It’s a mess. Like so many people in this situation, Cal feels like his life is spinning out of control. Everything he knew is gone, his marriage, his best friend, his relationship with his kids. With everything strained and stretched, a broken Cal pulls away from everyone.

Surprisingly, it’s Jacob who brings him back. He makes Cal see that there are people who need him, especially his kids. Divorce has a trickle-down effect on everyone in your life. Too often, however, we lose that in the pain.

Cal finally realizes that there are people who care about him and that he needs to work on fixing what he can before it’s too late. This includes working on himself, repairing the rift with his children, and even mending fences with Emily. 

While everything works out in typical Hollywood, happily-ever-after fashion at the end of Crazy, Stupid, Love, we know that’s not always reality.
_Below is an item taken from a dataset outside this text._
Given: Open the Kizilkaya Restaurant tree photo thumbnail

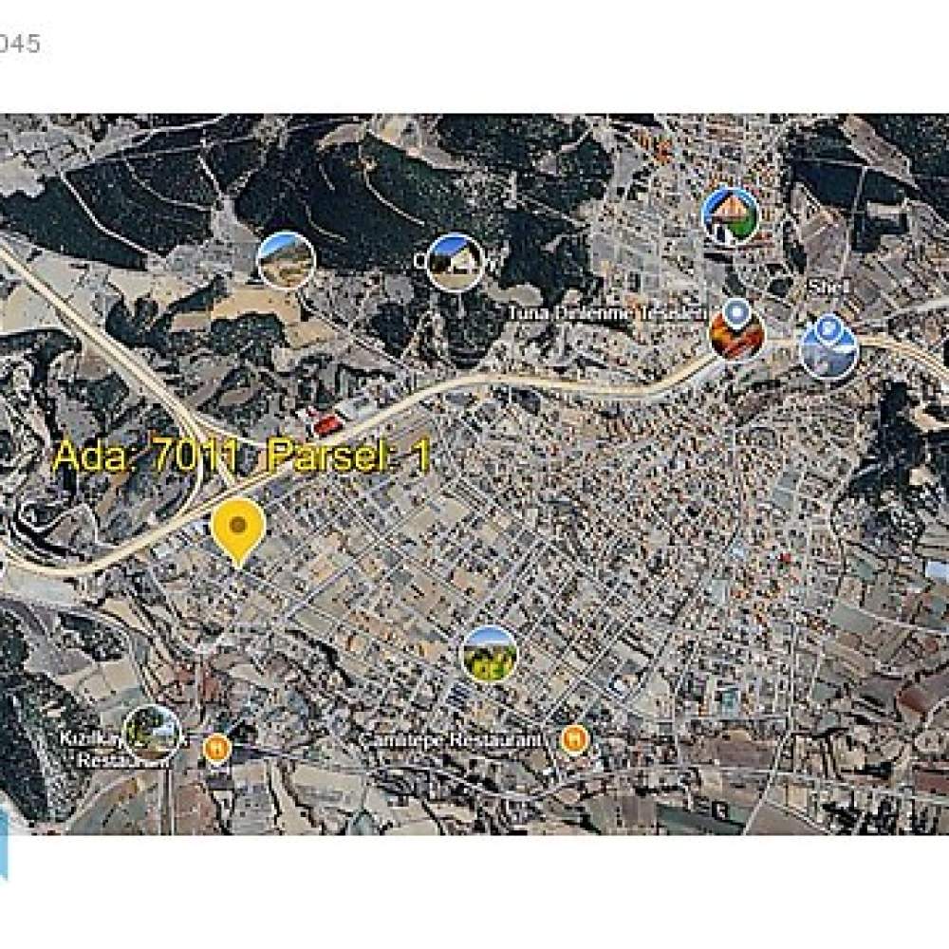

Still, it illustrates a variety of important things about marriage and divorce. It talks about not getting complacent in your relationship and ignoring signs of trouble, the need to have a support system around you in a tough time, and taking care to maintain your most important relationships. 

Crazy, Stupid, Love is a complicated, layered web of connections and emotions. Family is chaotic and messy. So is divorce. Perhaps most importantly, Cal learns to let go of resentment. When he does this, he finally sees things for what they are, recognizes what’s most important, and moves forward. It’s a journey everyone has to take in divorce.